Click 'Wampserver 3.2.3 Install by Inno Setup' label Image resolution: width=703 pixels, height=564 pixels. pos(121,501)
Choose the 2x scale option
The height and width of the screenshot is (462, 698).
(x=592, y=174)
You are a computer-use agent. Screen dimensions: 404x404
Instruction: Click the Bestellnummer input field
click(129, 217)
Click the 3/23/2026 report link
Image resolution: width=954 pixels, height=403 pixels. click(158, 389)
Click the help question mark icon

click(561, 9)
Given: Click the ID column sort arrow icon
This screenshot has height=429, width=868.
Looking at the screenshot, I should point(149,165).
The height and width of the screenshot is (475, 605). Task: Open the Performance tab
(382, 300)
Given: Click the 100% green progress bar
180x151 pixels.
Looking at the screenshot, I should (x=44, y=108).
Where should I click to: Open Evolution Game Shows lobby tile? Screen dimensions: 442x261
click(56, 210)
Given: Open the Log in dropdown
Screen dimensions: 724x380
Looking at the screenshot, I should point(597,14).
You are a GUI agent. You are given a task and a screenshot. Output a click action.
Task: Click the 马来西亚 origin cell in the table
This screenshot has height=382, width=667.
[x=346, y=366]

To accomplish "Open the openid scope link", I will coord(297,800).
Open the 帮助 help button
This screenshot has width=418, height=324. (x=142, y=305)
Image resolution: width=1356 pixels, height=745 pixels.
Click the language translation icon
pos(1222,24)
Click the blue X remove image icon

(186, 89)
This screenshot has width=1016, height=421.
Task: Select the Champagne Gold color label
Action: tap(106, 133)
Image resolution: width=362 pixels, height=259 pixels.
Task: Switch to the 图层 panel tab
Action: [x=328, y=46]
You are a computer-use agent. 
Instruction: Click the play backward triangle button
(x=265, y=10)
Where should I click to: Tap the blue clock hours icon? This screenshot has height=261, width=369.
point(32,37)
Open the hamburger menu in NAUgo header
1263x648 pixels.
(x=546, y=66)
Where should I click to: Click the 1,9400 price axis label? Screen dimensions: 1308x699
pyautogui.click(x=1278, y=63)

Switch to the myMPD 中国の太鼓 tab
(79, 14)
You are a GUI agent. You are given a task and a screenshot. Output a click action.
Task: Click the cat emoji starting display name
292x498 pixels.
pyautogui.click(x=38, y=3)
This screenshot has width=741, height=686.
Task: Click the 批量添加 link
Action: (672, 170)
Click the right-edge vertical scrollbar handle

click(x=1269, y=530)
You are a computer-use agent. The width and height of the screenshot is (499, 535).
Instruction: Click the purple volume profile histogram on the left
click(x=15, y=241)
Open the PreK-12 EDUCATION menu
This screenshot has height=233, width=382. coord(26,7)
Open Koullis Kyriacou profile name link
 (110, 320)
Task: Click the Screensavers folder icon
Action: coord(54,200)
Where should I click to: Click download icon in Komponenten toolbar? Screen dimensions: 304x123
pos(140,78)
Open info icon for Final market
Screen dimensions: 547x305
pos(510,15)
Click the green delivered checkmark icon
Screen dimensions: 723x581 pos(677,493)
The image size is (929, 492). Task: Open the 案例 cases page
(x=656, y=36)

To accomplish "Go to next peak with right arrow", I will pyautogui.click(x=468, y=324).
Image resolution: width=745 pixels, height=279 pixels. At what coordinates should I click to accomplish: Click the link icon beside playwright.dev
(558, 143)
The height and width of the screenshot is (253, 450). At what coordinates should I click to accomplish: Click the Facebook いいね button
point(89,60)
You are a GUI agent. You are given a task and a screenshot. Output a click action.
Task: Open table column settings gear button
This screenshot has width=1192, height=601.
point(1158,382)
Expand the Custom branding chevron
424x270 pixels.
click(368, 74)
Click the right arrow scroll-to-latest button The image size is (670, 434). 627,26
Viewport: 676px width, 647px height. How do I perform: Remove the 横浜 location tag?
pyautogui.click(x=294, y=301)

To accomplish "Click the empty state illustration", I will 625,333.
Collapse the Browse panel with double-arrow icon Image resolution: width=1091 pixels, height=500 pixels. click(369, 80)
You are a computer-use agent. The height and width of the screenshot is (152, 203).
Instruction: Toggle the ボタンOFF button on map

-*-

→ **The problem**:
Your reply must consist solely of the number of lines in the data that contain the word "with".

→ **Answer section**:
2